On the hard floor I slipped away again as I tried to remember if my dreams were in black and white, or were they in color? Was it Kansas or Oz? Asleep, I flew in my half-awake and half-dream state now. I tried to float outside of my sleeping self first, then slowly flew up to the ceiling of Faith’s apartment. I could do anything now. I was surely asleep again, but this state of awareness was kind of layered like an onion, for I came back down from Faith’s ceiling to a Huntington Beach couch where another level of me was dreaming. Crazy. I was dreaming that I was dreaming back in Huntington Beach! Then I got scared. What if I really was awake? What if I tried to fly again and jumped out of Faith’s second-story window by mistake? I shivered at the concept of not being able to tell my dreams from reality now, fearing that I could actually jump from a window and seriously cease to exist. In Kansas City, I suddenly lay frightened and wide awake, sweating on the floor.
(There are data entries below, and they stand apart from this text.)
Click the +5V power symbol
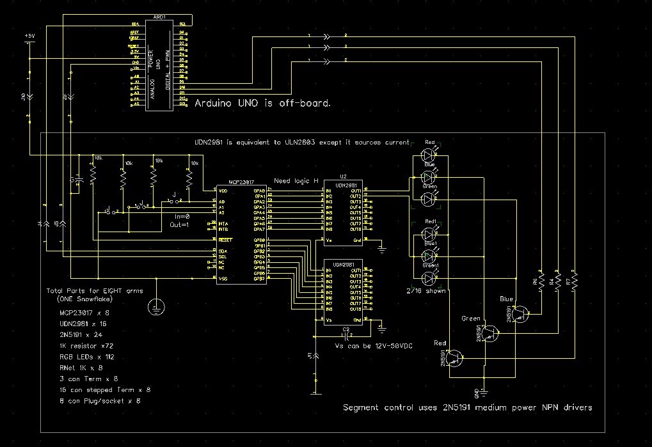The height and width of the screenshot is (447, 652). pyautogui.click(x=29, y=37)
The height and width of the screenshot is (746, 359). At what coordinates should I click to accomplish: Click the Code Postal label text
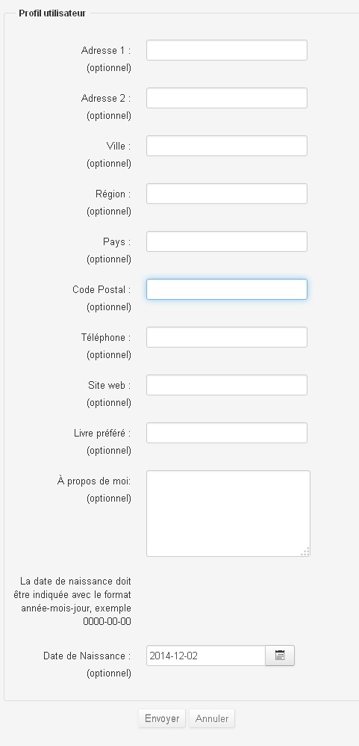[x=102, y=289]
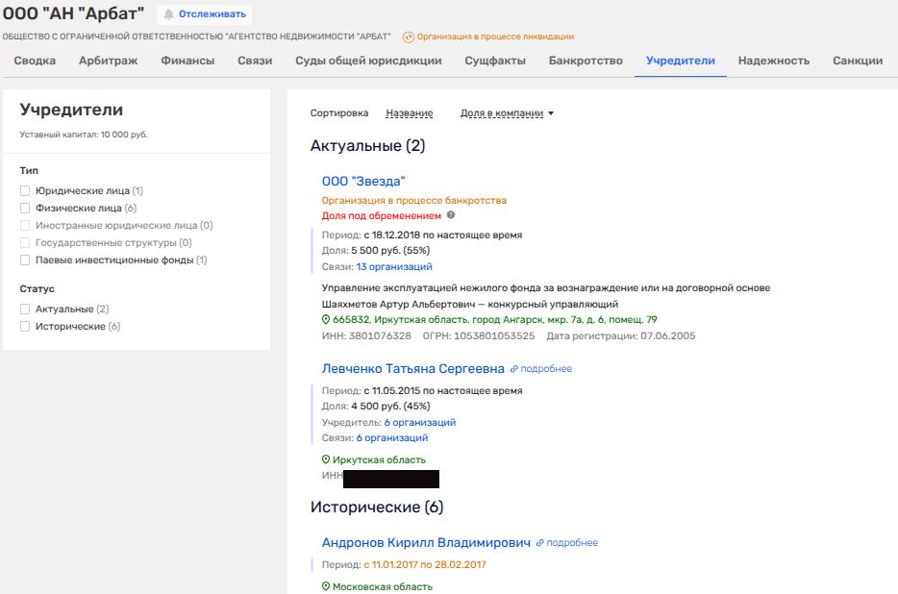Click the link icon beside Андронов подробнее
The width and height of the screenshot is (898, 594).
tap(540, 543)
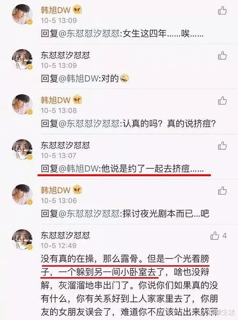
Task: Open 东怼怼汐怼怼 avatar on the 12:49 comment
Action: pyautogui.click(x=22, y=240)
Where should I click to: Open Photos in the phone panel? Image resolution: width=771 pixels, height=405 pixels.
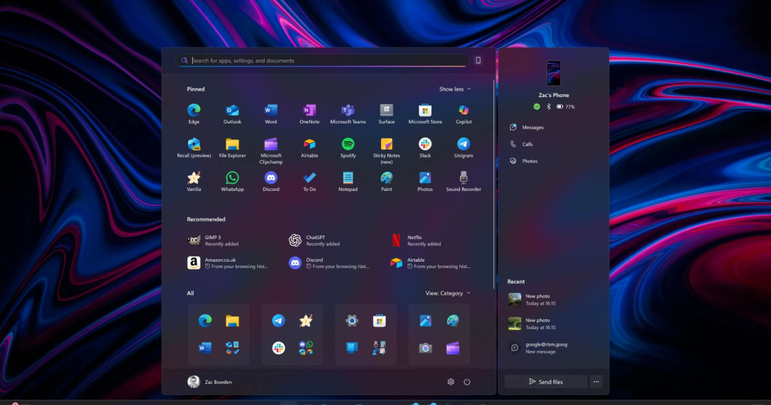[529, 161]
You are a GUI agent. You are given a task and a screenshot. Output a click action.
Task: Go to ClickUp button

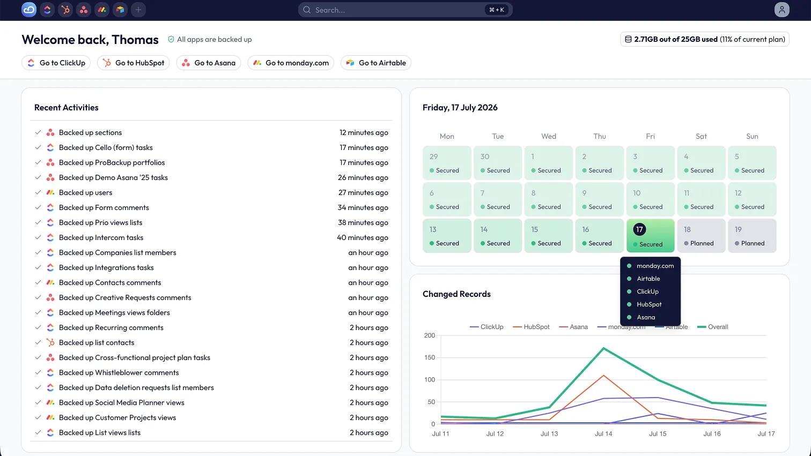(x=56, y=63)
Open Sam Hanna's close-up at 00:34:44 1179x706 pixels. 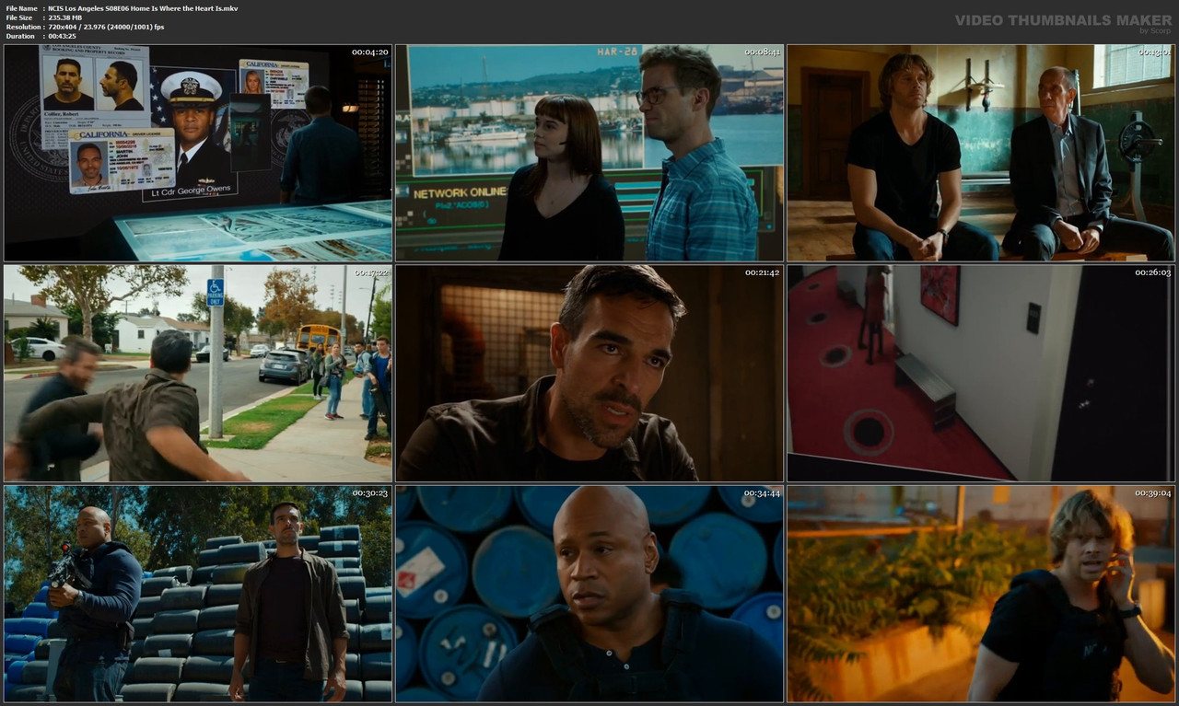[x=590, y=594]
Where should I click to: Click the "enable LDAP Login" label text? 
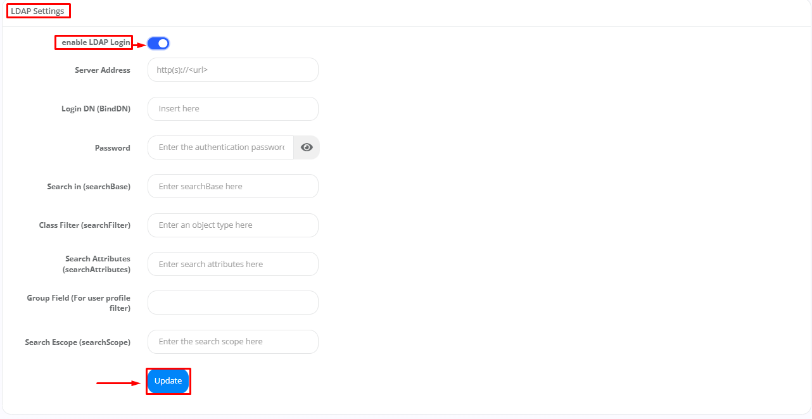click(96, 42)

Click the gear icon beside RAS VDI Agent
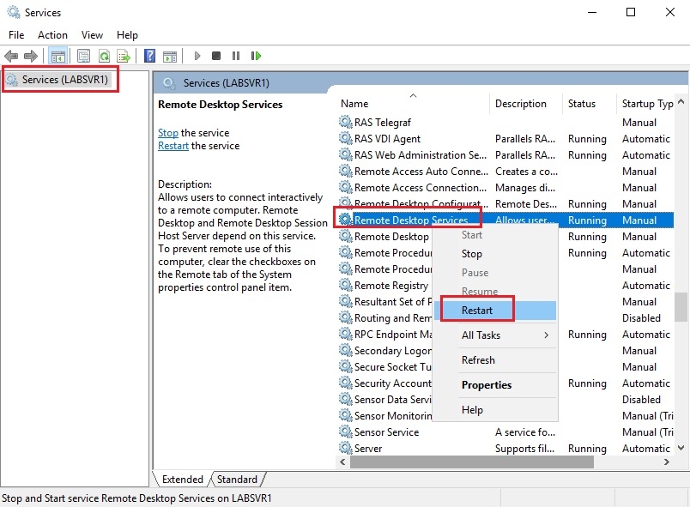coord(345,139)
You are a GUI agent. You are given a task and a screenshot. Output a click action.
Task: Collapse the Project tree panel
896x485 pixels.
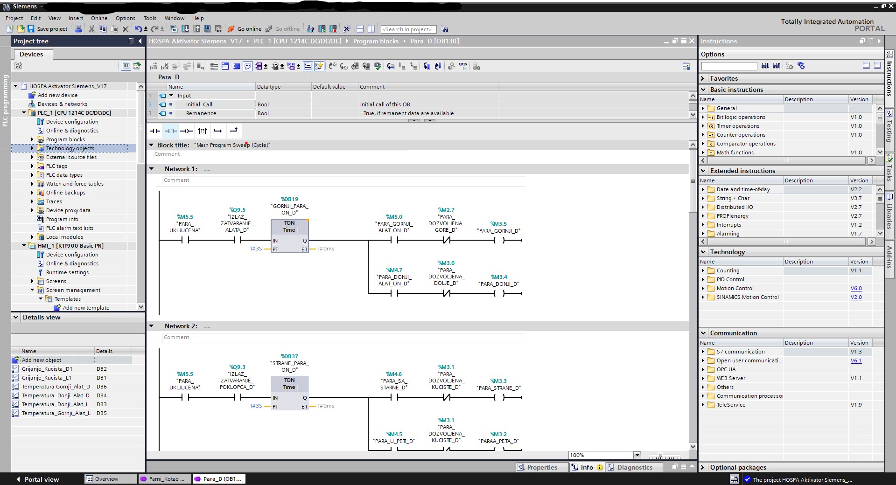[140, 41]
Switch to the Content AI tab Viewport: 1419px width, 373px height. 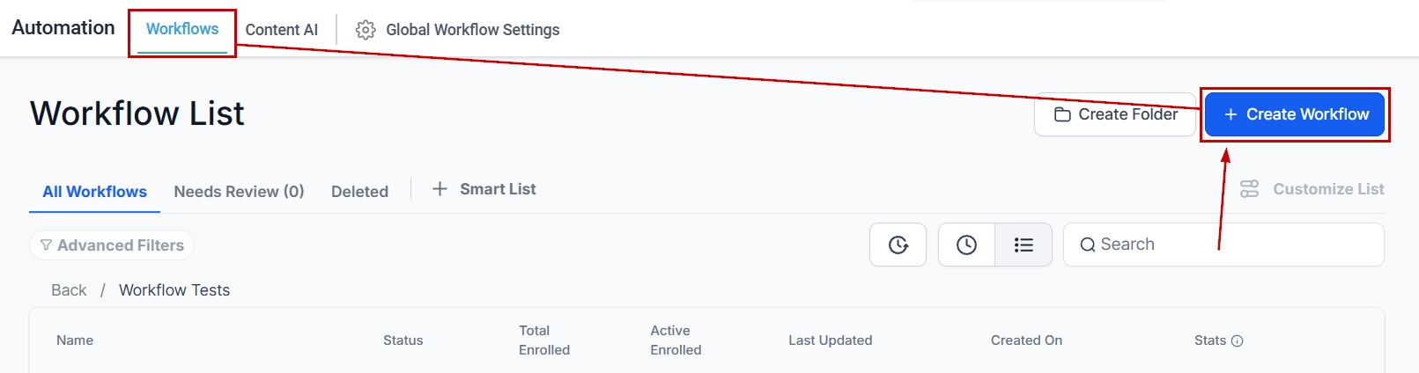point(281,30)
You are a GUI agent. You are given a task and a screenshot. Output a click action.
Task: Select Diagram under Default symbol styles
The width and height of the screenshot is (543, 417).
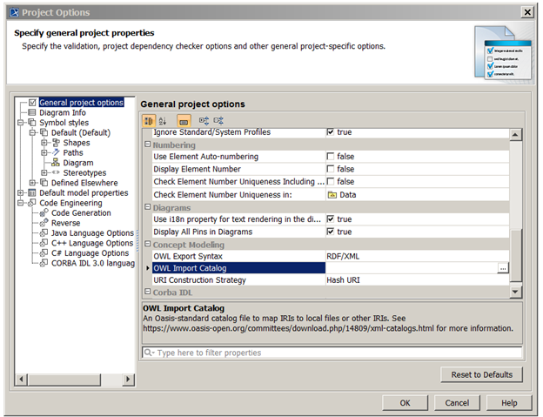tap(77, 162)
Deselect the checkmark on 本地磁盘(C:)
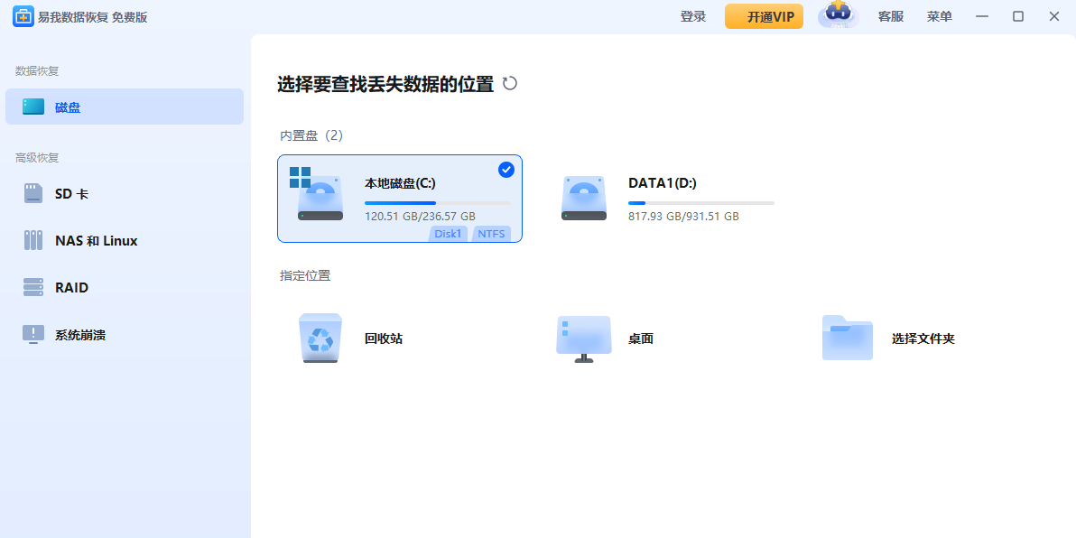This screenshot has height=538, width=1076. click(x=506, y=170)
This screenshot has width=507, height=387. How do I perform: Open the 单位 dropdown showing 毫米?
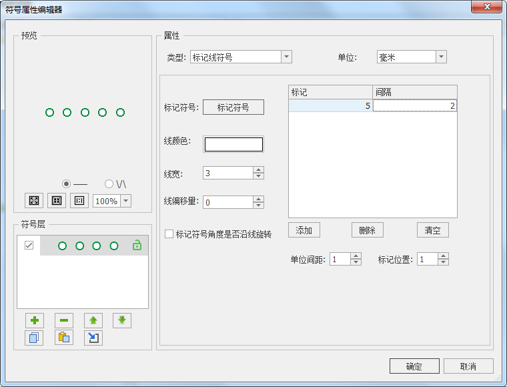click(440, 57)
Across the room, Faith was up and going through the cupboards in the kitchen, humming to the music. Lucas had moved to the couch. Decky was still on the floor in the hallway, although his snoring had stopped.

“Do you want to go to the supermarket in Mission with me to get orange juice and other things for breakfast?” Faith asked.

“Yes!” I was relieved.

It was another windy day outside. At the market, the stark florescent lights rained down hard on us at the store entrance; they were beams of brightness that hurt my head. Past the stacked shopping baskets and the cashier stations, a forty-something-year-old lady was handing out pork sausage samples. Faith tried one. I couldn’t eat yet so I flatly refused. I was so hungover I desperately had to turn away from the sample lady as she lined up the toothpicks at her little table and looked up at me.

“Sorry, ma’am, I’m a vegetarian,” I said to her, hoping that she’d pull the sample from my face quickly before I hurled. Declan had a word for hurling. He called it “Horking.” I felt like horking now.

“Then, you better take iron pills, boy!” she yelled after me as Faith and I rounded the first aisle corner. We quickly made the refrigerated section and the orange juice. It was funny how everyone had an opinion on what we all should and should not eat. Everybody was an expert. Everyone wanted you to eat and live like they did, except it was always a meat-and-potatoes existence out here on the wild frontier.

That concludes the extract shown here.